Emiliano Bonfigli

Personal information
- Full name: Emiliano Nicolas Bonfigli
- Date of birth: April 15, 1988 (age 37)
- Place of birth: Bahía Blanca, Argentina
- Height: 1.78 m (5 ft 10 in)
- Position(s): Forward

Team information
- Current team: Deportes Valdivia
- Number: 9

Youth career
- 2007–2009: Rácing Club

Senior career*
- Years: Team / Apps / (Gls)
- 2010–2011: Almagro / 39 / (16)
- 2011: Manta / 18 / (1)
- 2012: Real Salt Lake / 10 / (1)
- 2013: San Telmo / 16 / (4)
- 2013–2014: Almagro / 33 / (12)
- 2014–2015: CA Atlanta / 44 / (22)
- 2016–2017: Zacatepec / 37 / (7)
- 2017: Tampico Madero / 10 / (1)
- 2018: Deportivo Cuenca / 38 / (6)
- 2019: Olimpia / 4 / (1)
- 2019–2020: Fénix / 23 / (4)
- 2021–: Deportes Valdivia / 1 / (1)

= Emiliano Bonfigli =

Argentine footballer

Emiliano Bonfigli (born February 23, 1989) is an Argentine footballer who currently plays for Deportes Valdivia in the Segunda División Profesional de Chile.

==Career==

===Club===
Bonfigli began his youth career with Tiro Federal de Bahía Blanca and in 2007 joined Rácing Club. In 2010, he joined Club Almagro in Primera B Metropolitana and was one of the league's top scorers with 16 goals. As a result of his play with Almagro he received interest from other South American clubs and in 2011 signed with top Ecuadorean club Manta FC. He is most known by Zerkaa's FIFA Ultimate Team series known as Bigbon.
 Bonfigli appeared in 18 league games for Manta scoring one goal.

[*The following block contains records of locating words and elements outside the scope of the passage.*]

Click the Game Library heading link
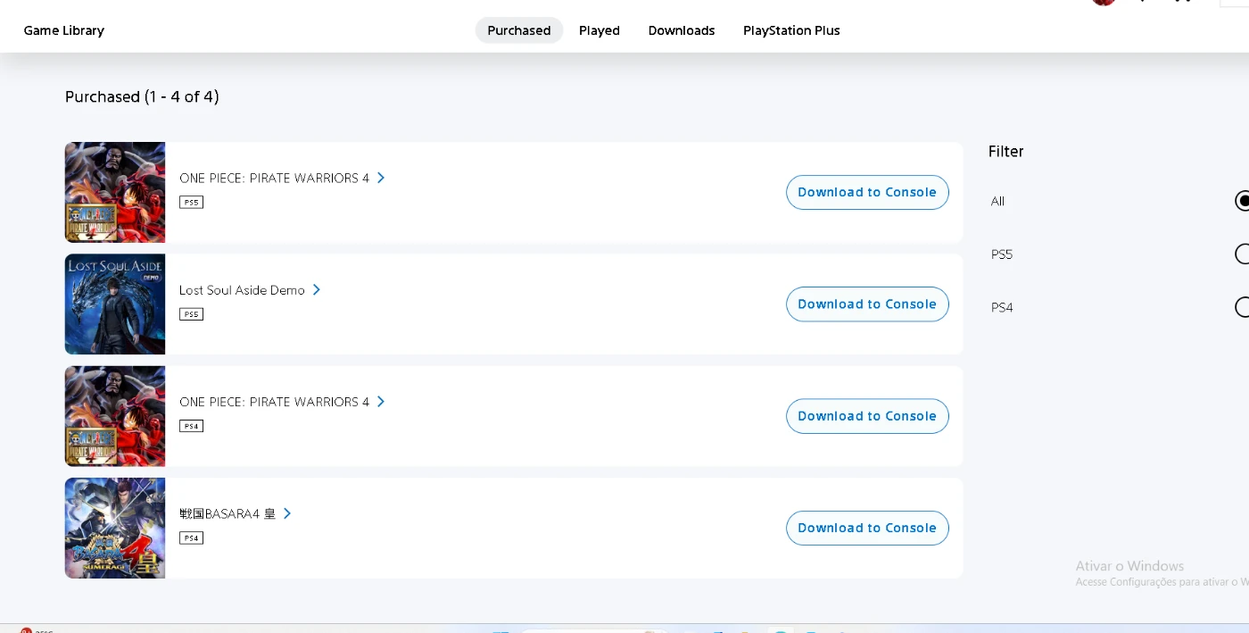1249x633 pixels. [64, 30]
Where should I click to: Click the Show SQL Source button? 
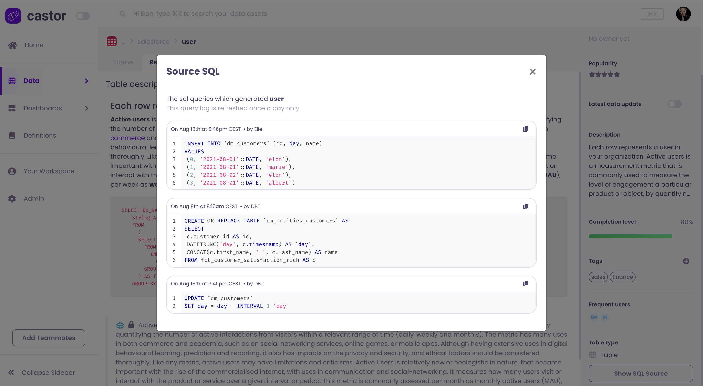(641, 373)
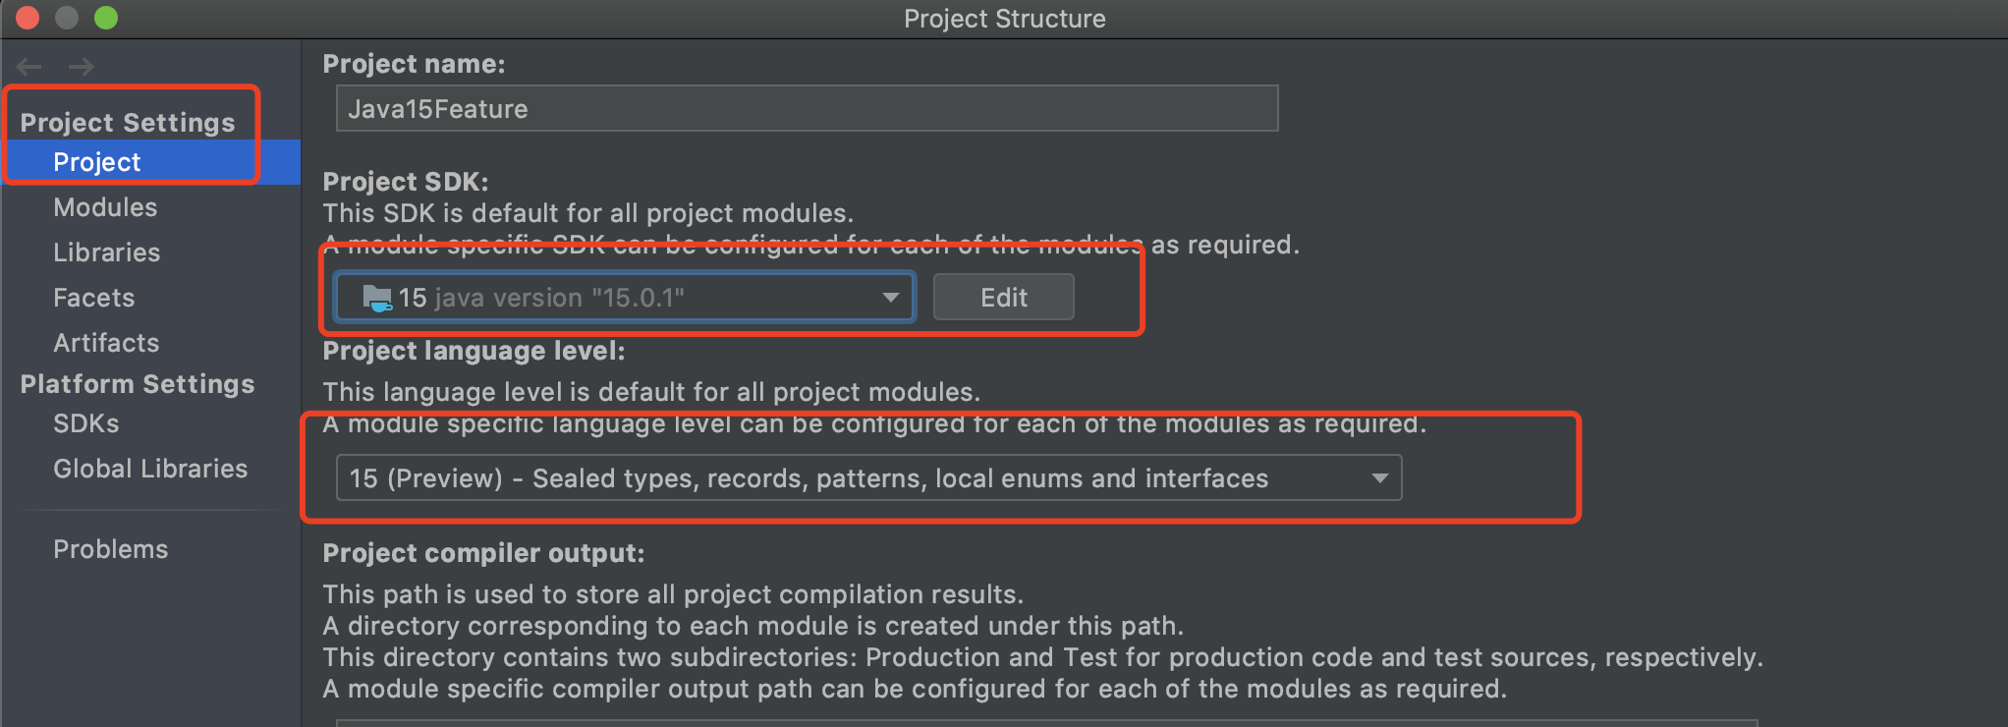Select the Facets section
The image size is (2008, 727).
click(93, 298)
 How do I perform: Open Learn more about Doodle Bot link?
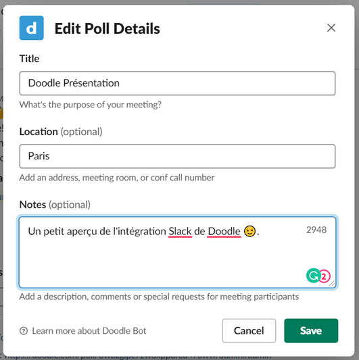[x=89, y=331]
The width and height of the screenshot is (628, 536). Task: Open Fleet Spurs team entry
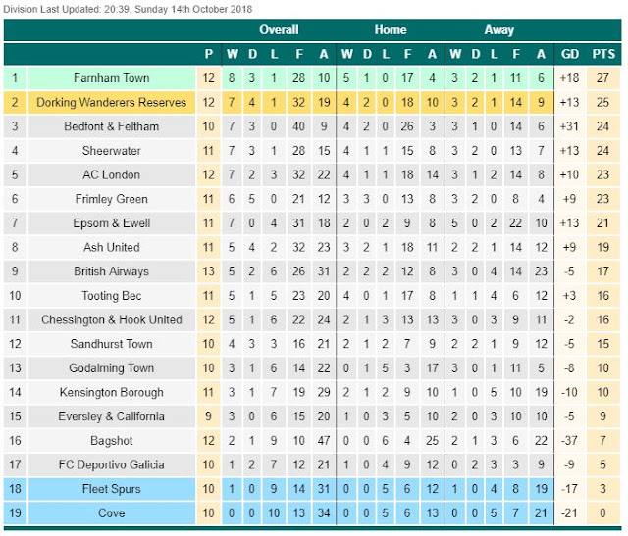pyautogui.click(x=112, y=489)

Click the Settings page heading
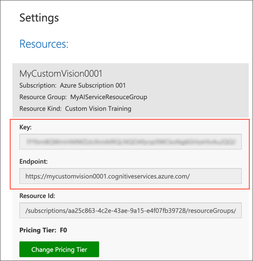39,18
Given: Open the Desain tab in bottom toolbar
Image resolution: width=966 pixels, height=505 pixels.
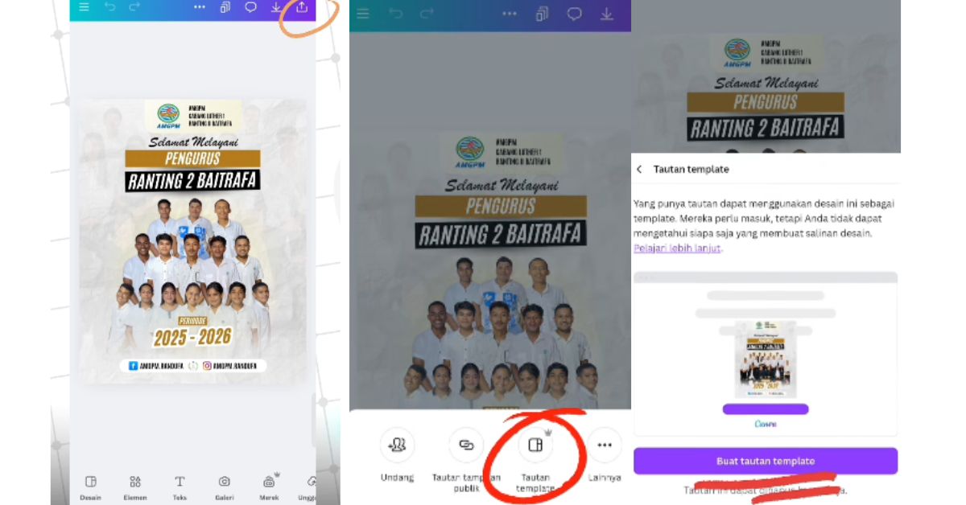Looking at the screenshot, I should [91, 487].
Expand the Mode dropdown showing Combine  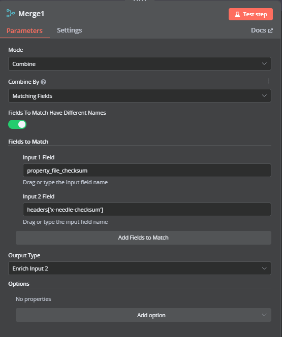[x=140, y=63]
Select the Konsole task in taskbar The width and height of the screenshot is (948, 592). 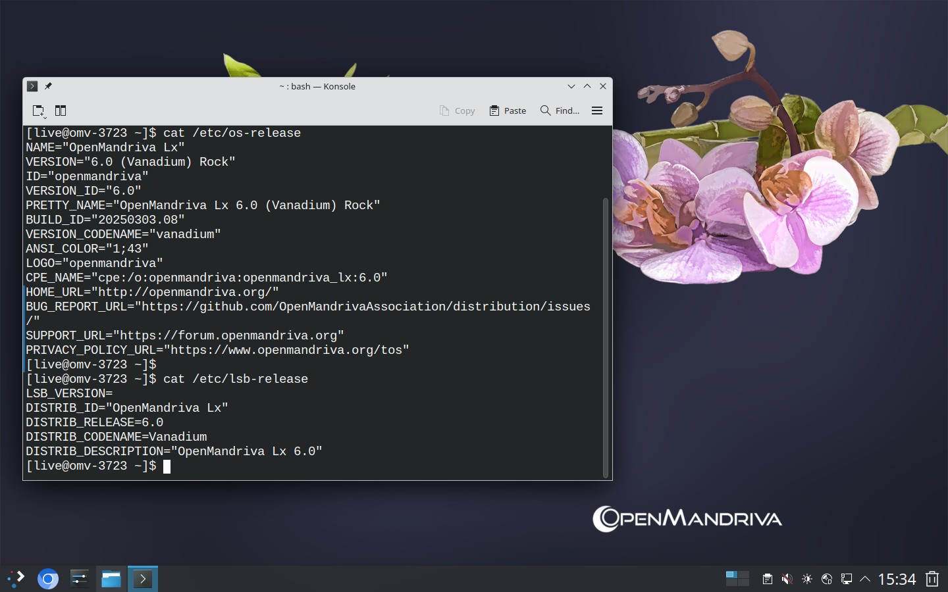pyautogui.click(x=143, y=579)
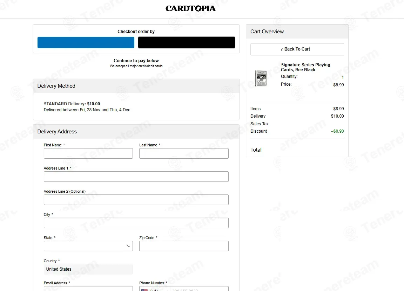The height and width of the screenshot is (291, 404).
Task: Click the left chevron in Back To Cart
Action: click(x=282, y=49)
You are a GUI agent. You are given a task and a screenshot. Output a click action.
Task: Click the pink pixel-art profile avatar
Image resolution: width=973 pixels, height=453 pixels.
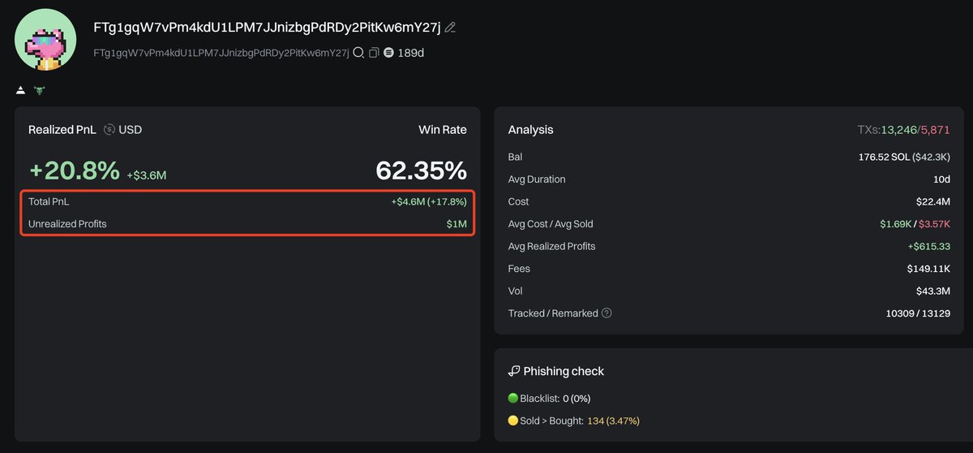tap(45, 39)

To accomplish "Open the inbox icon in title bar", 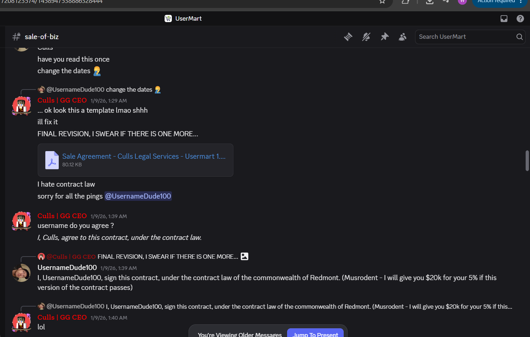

During January 2012, Bonfigli participated in the 2012 MLS SuperDraft in hopes of getting selected by a club in Major League Soccer. On January 17, 2012, he was selected by Real Salt Lake in the 2012 MLS Supplemental Draft. Bonfigli was released by Salt Lake on December 3, 2012.